Provincial / State sides
- Years: Team / Apps / (Points)
- 1877: Edinburgh District /  / ()
- 1878: East of Scotland District /  / ()
- 1878: Whites Trial /  / ()

International career
- Years: Team / Apps / (Points)
- 1879-82: Scotland / 7 / (3 tries)

= Robert Ainslie (rugby union) =

Scotland international rugby union player

Robert Ainslie was a Scotland international rugby union player. His playing position was Forward.

==Rugby Union career==

===Amateur career===

Ainslie played for Edinburgh Institution F.P.

===Provincial career===

Ainslie played for Edinburgh District in their inter-city match against Glasgow District on 1 December 1887 and on 4 December 1880.

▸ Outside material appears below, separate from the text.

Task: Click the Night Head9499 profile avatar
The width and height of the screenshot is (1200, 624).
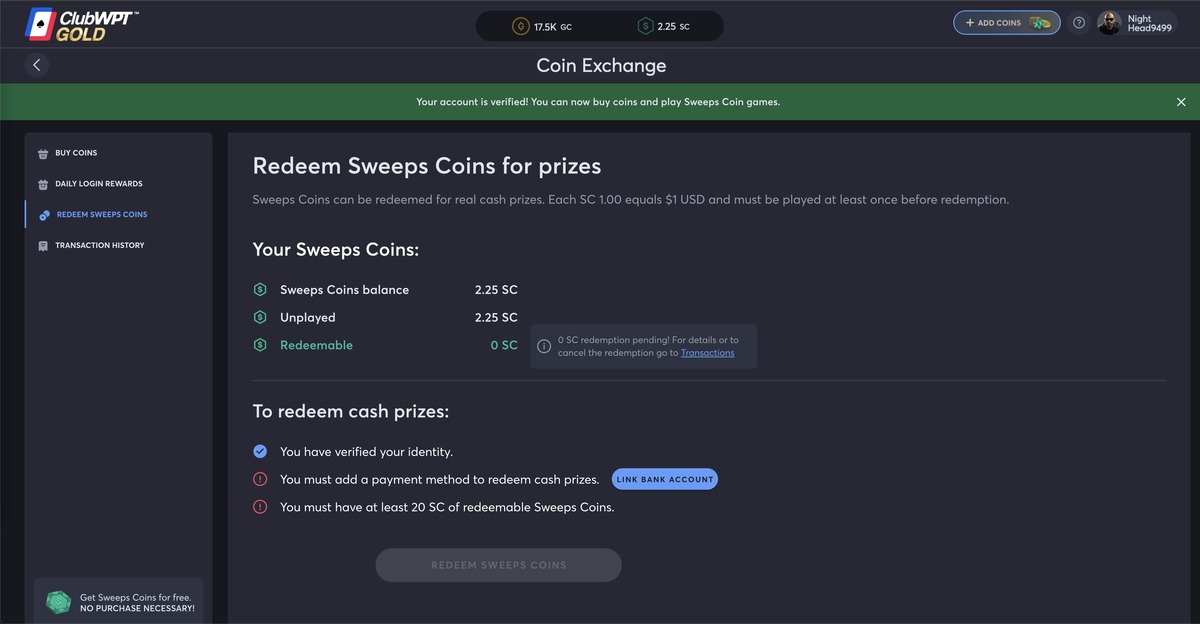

Ainslie was capped by East of Scotland District in their match against West of Scotland District on 9 February 1878 and on 5 February 1881.

Ainslie played for Whites Trial in their match against Blues Trial on 16 February 1878.

===International career===

Ainslie was capped seven times for Scotland between 1879 and 1882.

==Family==

Ainslie was the brother of Thomas Ainslie who was also capped for Scotland.